Everybody knows that you can’t sit on the word chair, that you can’t eat the word bread and that there's no such thing as a 33 or a 2009. Words and numbers are abstractions. If you try to drive around town in the word car you are making an abstraction error. If you persist you are on your way to the RUBBER ROOM.
But even for 'normal' people there’s a catch: everyday language and common sense comes with lots of little abstraction errors, giving way to unclear thinking and even ALIENATION FROM REALITY.

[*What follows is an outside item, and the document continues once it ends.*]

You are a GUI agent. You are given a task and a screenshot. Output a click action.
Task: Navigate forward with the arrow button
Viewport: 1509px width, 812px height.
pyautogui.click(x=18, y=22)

Or at least that’s what the Polish/American engineer Alfred Korzybski (1879–1950) thought. Mr. Korzybski was the founder of a discipline of linguistics/psychology called General Semantics. Basically he wanted to promote some sort of mental hygiene. Korzybski was shocked by the atrocities of World War I and decided to try to do something positive for human communication. General Semantics was his effort to help people think more clearly, to be aware of prejudice, propaganda, tricks used by politicians, the advertising industry and so on. He wanted people to ‘come to their senses’ and he loved putting words in quotes, actually he invented this.
Korzybski's basic assumptions were quite unique. He contrasted the way scientists think and the way psychiatric patients think, because he felt that scientists use their brain in the most sensible way. Although Korzybski’s theory completely ignored the glorious achievements of mad scientists, his practical results were impressive. General Semantics is good for you!
Unfortunately Korzybski’s dry and highly abstract writing style is totally impenetrable so he’s not very well known today. His official followers are also acting a little funny sometimes, almost like a CULT, but that doesn’t lessen Korzybski’s achievement.